=== Begin Enclosure ===
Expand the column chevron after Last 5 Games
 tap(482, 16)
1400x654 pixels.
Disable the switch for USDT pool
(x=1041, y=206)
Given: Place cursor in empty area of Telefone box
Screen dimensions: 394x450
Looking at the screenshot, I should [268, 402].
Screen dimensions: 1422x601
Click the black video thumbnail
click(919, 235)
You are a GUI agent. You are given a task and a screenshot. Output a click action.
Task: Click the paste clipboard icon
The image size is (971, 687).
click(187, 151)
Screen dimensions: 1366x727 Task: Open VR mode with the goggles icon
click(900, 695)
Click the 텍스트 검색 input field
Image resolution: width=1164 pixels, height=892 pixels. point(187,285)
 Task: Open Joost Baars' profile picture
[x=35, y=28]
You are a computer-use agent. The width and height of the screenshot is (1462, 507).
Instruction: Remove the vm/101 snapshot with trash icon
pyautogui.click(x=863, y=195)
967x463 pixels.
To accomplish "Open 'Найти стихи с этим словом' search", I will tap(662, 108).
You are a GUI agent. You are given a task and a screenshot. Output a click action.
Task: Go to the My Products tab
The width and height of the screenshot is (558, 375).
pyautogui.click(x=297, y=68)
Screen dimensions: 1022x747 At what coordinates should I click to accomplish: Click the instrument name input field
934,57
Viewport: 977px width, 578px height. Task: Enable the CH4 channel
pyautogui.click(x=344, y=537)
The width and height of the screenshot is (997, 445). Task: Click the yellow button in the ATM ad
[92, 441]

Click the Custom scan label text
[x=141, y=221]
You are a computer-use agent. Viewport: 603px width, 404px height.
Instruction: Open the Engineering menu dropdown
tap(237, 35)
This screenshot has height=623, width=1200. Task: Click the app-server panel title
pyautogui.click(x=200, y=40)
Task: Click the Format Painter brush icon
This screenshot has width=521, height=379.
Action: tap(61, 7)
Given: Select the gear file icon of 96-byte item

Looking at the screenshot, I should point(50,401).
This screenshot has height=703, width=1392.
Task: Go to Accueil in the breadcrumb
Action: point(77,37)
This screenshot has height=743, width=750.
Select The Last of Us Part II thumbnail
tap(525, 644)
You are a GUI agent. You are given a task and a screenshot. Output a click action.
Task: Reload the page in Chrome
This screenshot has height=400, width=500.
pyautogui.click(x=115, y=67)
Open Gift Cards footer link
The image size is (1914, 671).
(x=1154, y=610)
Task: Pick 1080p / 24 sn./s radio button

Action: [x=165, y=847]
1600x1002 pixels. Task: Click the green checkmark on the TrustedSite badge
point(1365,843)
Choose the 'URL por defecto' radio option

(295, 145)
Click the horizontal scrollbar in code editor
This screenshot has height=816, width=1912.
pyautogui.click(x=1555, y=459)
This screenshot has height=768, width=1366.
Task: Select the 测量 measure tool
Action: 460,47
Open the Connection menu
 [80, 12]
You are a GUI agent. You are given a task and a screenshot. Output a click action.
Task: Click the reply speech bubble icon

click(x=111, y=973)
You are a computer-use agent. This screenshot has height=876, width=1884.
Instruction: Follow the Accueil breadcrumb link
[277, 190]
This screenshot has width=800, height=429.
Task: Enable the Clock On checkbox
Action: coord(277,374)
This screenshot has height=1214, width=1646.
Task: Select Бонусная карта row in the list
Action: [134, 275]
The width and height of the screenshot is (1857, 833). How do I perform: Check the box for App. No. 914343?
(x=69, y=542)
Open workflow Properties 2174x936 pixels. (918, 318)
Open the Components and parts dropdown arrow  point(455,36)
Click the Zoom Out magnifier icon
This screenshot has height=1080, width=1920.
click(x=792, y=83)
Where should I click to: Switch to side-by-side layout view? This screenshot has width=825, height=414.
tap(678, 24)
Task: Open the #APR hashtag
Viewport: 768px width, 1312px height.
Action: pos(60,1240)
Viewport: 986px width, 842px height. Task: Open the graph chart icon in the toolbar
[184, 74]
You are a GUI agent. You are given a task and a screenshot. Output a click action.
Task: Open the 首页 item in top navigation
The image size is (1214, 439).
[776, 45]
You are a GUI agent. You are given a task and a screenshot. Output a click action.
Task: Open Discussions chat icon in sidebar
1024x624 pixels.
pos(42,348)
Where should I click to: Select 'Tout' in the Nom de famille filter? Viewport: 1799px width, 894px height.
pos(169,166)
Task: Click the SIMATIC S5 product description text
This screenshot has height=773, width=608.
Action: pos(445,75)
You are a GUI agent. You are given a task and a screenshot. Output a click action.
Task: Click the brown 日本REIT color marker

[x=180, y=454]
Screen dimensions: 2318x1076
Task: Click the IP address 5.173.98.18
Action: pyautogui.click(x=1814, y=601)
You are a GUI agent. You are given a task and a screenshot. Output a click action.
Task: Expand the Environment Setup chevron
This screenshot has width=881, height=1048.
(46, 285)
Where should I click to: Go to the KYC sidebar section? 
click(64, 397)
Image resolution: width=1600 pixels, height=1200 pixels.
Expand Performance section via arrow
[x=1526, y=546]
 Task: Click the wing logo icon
=== End Enclosure ===
The whole of the material above needs to be copied exactly.

Expand the column chevron after Last 5 Games
 tap(482, 16)
1400x654 pixels.
Disable the switch for USDT pool
(x=1041, y=206)
Given: Place cursor in empty area of Telefone box
Screen dimensions: 394x450
Looking at the screenshot, I should [268, 402].
Screen dimensions: 1422x601
Click the black video thumbnail
click(919, 235)
You are a GUI agent. You are given a task and a screenshot. Output a click action.
Task: Click the paste clipboard icon
The image size is (971, 687).
click(187, 151)
Screen dimensions: 1366x727 Task: Open VR mode with the goggles icon
click(900, 695)
Click the 텍스트 검색 input field
Image resolution: width=1164 pixels, height=892 pixels. point(187,285)
 Task: Open Joost Baars' profile picture
[x=35, y=28]
You are a computer-use agent. The width and height of the screenshot is (1462, 507).
Instruction: Remove the vm/101 snapshot with trash icon
pyautogui.click(x=863, y=195)
967x463 pixels.
To accomplish "Open 'Найти стихи с этим словом' search", I will tap(662, 108).
You are a GUI agent. You are given a task and a screenshot. Output a click action.
Task: Go to the My Products tab
The width and height of the screenshot is (558, 375).
pyautogui.click(x=297, y=68)
Screen dimensions: 1022x747 At what coordinates should I click to accomplish: Click the instrument name input field
934,57
Viewport: 977px width, 578px height. Task: Enable the CH4 channel
pyautogui.click(x=344, y=537)
The width and height of the screenshot is (997, 445). Task: Click the yellow button in the ATM ad
[92, 441]

Click the Custom scan label text
[x=141, y=221]
You are a computer-use agent. Viewport: 603px width, 404px height.
Instruction: Open the Engineering menu dropdown
tap(237, 35)
This screenshot has height=623, width=1200. Task: Click the app-server panel title
pyautogui.click(x=200, y=40)
Task: Click the Format Painter brush icon
This screenshot has width=521, height=379.
Action: tap(61, 7)
Given: Select the gear file icon of 96-byte item

Looking at the screenshot, I should point(50,401).
This screenshot has height=703, width=1392.
Task: Go to Accueil in the breadcrumb
Action: point(77,37)
This screenshot has height=743, width=750.
Select The Last of Us Part II thumbnail
tap(525, 644)
You are a GUI agent. You are given a task and a screenshot. Output a click action.
Task: Reload the page in Chrome
This screenshot has height=400, width=500.
pyautogui.click(x=115, y=67)
Open Gift Cards footer link
The image size is (1914, 671).
(x=1154, y=610)
Task: Pick 1080p / 24 sn./s radio button

Action: [x=165, y=847]
1600x1002 pixels. Task: Click the green checkmark on the TrustedSite badge
point(1365,843)
Choose the 'URL por defecto' radio option

(295, 145)
Click the horizontal scrollbar in code editor
This screenshot has height=816, width=1912.
pyautogui.click(x=1555, y=459)
This screenshot has height=768, width=1366.
Task: Select the 测量 measure tool
Action: 460,47
Open the Connection menu
 [80, 12]
You are a GUI agent. You are given a task and a screenshot. Output a click action.
Task: Click the reply speech bubble icon

click(x=111, y=973)
You are a computer-use agent. This screenshot has height=876, width=1884.
Instruction: Follow the Accueil breadcrumb link
[277, 190]
This screenshot has width=800, height=429.
Task: Enable the Clock On checkbox
Action: coord(277,374)
This screenshot has height=1214, width=1646.
Task: Select Бонусная карта row in the list
Action: [134, 275]
The width and height of the screenshot is (1857, 833). How do I perform: Check the box for App. No. 914343?
(x=69, y=542)
Open workflow Properties 2174x936 pixels. (918, 318)
Open the Components and parts dropdown arrow  point(455,36)
Click the Zoom Out magnifier icon
This screenshot has height=1080, width=1920.
click(x=792, y=83)
Where should I click to: Switch to side-by-side layout view? This screenshot has width=825, height=414.
tap(678, 24)
Task: Open the #APR hashtag
Viewport: 768px width, 1312px height.
Action: pos(60,1240)
Viewport: 986px width, 842px height. Task: Open the graph chart icon in the toolbar
[184, 74]
You are a GUI agent. You are given a task and a screenshot. Output a click action.
Task: Open the 首页 item in top navigation
The image size is (1214, 439).
[776, 45]
You are a GUI agent. You are given a task and a screenshot. Output a click action.
Task: Open Discussions chat icon in sidebar
1024x624 pixels.
pos(42,348)
Where should I click to: Select 'Tout' in the Nom de famille filter? Viewport: 1799px width, 894px height.
pos(169,166)
Task: Click the SIMATIC S5 product description text
This screenshot has height=773, width=608.
Action: pos(445,75)
You are a GUI agent. You are given a task and a screenshot. Output a click action.
Task: Click the brown 日本REIT color marker

[x=180, y=454]
Screen dimensions: 2318x1076
Task: Click the IP address 5.173.98.18
Action: pyautogui.click(x=1814, y=601)
You are a GUI agent. You are given a task and a screenshot. Output a click action.
Task: Expand the Environment Setup chevron
This screenshot has width=881, height=1048.
(46, 285)
Where should I click to: Go to the KYC sidebar section? 
click(64, 397)
Image resolution: width=1600 pixels, height=1200 pixels.
Expand Performance section via arrow
[x=1526, y=546]
 Task: Click the wing logo icon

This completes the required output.